Ejercicio escrito A: Copia sin cambios las filas del conjunto de datos, empezando por la primera y terminando en la que contiene "Action: point(283,74)", ambas incluidas.

Selección:
+===+

La lectura de la Epístola a los Efesios confirma que Jesús ha subido victorioso hasta el Trono Divino, al “lugar” de la Luz y de la Vida Eterna, desde el sepulcro excavado en la fría roca, es decir, desde el “lugar” más profundo de la tierra en el que la oscuridad y la muerte ejercen su reinado: «[Dios-Padre] desplegó su fuerza poderosa en Cristo, resucitándolo de entre los muertos y sentándolo a su derecha en el cielo» (Ef 1,20). Y San Pablo, siendo muy consciente de que era imposible comprender esta verdad sin la gracia divina, ora para que Dios ilumine los “ojos del corazón” de los cristianos (Cf. Ef 1,18-19), es decir, el mismo ser de los creyentes en su realidad moral y espiritual más profunda, para que pudieran llegar a conocer y a vivir cada vez más intensamente el tesoro de la gloria y del poder de Dios desplegado a favor de ellos en Cristo-Jesús, a quién le han sido sometidas todas las potencias (Cf. Ef 1,21).

El evangelio también presenta un itinerario vertical, aunque en este caso “descendente”. Jesús glorioso, desde la cima de su poder que engloba toda la creación, transmite una última palabra que “desciende” sobre los discípulos como la lluvia sobre la tierra, buscando enraizarse en ellos y producir el fruto evangelizador de la Iglesia. De hecho, la glorificación y el poder universal asumido por Jesús no le “alejan” de sus discípulos, sino que le capacitan para estar, de manera misteriosa pero sumamente eficaz, junto a ellos, siempre y en todos los lugares donde puedan ir: «Y he aquí que yo estoy con vosotros todos los días hasta el fin del mundo» (Mt 28,20). Jesús glorificado se manifiesta de este modo como el Emmanuel, es decir, como Dios-con-nosotros (Cf. Mt 1,23).

+===+

Ejercicio escrito B: Escribe de nuevo, íntegro y sin alteraciones, el texto sobre la glorificación de Jesús.

[Extracto de un conjunto de datos]
+===+

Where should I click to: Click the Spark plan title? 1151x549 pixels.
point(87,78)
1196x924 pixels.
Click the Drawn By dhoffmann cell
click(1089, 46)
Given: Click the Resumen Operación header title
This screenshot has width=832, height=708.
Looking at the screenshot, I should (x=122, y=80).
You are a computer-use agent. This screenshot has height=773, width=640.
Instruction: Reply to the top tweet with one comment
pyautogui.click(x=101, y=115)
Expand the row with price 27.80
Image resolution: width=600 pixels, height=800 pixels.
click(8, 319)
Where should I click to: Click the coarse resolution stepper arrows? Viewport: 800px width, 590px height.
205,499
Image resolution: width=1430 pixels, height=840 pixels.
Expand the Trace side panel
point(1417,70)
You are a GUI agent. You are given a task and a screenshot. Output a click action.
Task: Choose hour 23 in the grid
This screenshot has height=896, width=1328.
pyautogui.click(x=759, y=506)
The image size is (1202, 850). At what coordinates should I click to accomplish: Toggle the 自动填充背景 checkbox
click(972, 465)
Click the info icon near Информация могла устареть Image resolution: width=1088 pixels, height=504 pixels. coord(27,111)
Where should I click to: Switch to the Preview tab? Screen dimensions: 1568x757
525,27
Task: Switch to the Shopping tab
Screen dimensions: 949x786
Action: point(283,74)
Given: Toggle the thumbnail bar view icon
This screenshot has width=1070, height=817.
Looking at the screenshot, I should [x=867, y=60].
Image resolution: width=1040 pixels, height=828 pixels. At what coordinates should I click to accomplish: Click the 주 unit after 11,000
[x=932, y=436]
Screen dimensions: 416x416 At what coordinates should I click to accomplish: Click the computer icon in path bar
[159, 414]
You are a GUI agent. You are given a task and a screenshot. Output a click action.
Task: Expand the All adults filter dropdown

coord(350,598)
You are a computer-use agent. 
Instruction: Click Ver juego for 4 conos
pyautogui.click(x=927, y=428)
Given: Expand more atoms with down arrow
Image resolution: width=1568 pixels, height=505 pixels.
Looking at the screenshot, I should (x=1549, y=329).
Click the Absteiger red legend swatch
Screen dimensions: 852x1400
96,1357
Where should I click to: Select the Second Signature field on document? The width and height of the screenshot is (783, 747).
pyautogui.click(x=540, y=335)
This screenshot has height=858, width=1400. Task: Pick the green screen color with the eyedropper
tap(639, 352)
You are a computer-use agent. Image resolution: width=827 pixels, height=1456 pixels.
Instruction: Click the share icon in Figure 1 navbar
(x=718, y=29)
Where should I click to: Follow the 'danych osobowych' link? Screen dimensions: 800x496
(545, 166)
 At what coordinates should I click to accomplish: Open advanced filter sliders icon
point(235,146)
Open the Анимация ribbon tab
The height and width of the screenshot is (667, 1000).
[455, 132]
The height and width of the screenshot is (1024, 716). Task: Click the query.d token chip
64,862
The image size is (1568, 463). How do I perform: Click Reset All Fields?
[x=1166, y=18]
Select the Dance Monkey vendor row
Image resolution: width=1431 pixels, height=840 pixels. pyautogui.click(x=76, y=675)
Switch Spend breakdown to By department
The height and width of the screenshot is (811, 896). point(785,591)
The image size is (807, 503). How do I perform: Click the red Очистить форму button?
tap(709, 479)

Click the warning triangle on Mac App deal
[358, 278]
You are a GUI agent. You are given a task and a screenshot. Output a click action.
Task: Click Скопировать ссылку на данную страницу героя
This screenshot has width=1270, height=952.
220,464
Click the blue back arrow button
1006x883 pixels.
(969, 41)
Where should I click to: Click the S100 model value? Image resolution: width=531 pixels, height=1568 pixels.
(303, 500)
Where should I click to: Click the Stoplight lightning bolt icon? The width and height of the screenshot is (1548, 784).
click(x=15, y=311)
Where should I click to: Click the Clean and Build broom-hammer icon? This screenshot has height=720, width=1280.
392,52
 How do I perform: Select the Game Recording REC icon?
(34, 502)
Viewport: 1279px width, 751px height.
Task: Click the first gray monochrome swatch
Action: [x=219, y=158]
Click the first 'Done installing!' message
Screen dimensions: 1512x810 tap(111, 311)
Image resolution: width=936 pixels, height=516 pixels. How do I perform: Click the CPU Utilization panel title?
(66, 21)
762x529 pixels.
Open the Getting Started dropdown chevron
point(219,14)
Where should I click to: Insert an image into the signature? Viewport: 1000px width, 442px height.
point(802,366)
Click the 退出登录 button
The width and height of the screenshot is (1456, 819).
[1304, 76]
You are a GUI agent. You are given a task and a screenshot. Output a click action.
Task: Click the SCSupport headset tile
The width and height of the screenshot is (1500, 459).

+===+

Solución A:
Where should I click to: Click the Spark plan title? 1151x549 pixels.
point(87,78)
1196x924 pixels.
Click the Drawn By dhoffmann cell
click(1089, 46)
Given: Click the Resumen Operación header title
This screenshot has width=832, height=708.
Looking at the screenshot, I should (x=122, y=80).
You are a computer-use agent. This screenshot has height=773, width=640.
Instruction: Reply to the top tweet with one comment
pyautogui.click(x=101, y=115)
Expand the row with price 27.80
Image resolution: width=600 pixels, height=800 pixels.
click(8, 319)
Where should I click to: Click the coarse resolution stepper arrows? Viewport: 800px width, 590px height.
205,499
Image resolution: width=1430 pixels, height=840 pixels.
Expand the Trace side panel
point(1417,70)
You are a GUI agent. You are given a task and a screenshot. Output a click action.
Task: Choose hour 23 in the grid
This screenshot has height=896, width=1328.
pyautogui.click(x=759, y=506)
The image size is (1202, 850). At what coordinates should I click to accomplish: Toggle the 自动填充背景 checkbox
click(972, 465)
Click the info icon near Информация могла устареть Image resolution: width=1088 pixels, height=504 pixels. coord(27,111)
Where should I click to: Switch to the Preview tab? Screen dimensions: 1568x757
525,27
Task: Switch to the Shopping tab
Screen dimensions: 949x786
Action: point(283,74)

Solución B:
La lectura de la Epístola a los Efesios confirma que Jesús ha subido victorioso hasta el Trono Divino, al “lugar” de la Luz y de la Vida Eterna, desde el sepulcro excavado en la fría roca, es decir, desde el “lugar” más profundo de la tierra en el que la oscuridad y la muerte ejercen su reinado: «[Dios-Padre] desplegó su fuerza poderosa en Cristo, resucitándolo de entre los muertos y sentándolo a su derecha en el cielo» (Ef 1,20). Y San Pablo, siendo muy consciente de que era imposible comprender esta verdad sin la gracia divina, ora para que Dios ilumine los “ojos del corazón” de los cristianos (Cf. Ef 1,18-19), es decir, el mismo ser de los creyentes en su realidad moral y espiritual más profunda, para que pudieran llegar a conocer y a vivir cada vez más intensamente el tesoro de la gloria y del poder de Dios desplegado a favor de ellos en Cristo-Jesús, a quién le han sido sometidas todas las potencias (Cf. Ef 1,21).

El evangelio también presenta un itinerario vertical, aunque en este caso “descendente”. Jesús glorioso, desde la cima de su poder que engloba toda la creación, transmite una última palabra que “desciende” sobre los discípulos como la lluvia sobre la tierra, buscando enraizarse en ellos y producir el fruto evangelizador de la Iglesia. De hecho, la glorificación y el poder universal asumido por Jesús no le “alejan” de sus discípulos, sino que le capacitan para estar, de manera misteriosa pero sumamente eficaz, junto a ellos, siempre y en todos los lugares donde puedan ir: «Y he aquí que yo estoy con vosotros todos los días hasta el fin del mundo» (Mt 28,20). Jesús glorificado se manifiesta de este modo como el Emmanuel, es decir, como Dios-con-nosotros (Cf. Mt 1,23).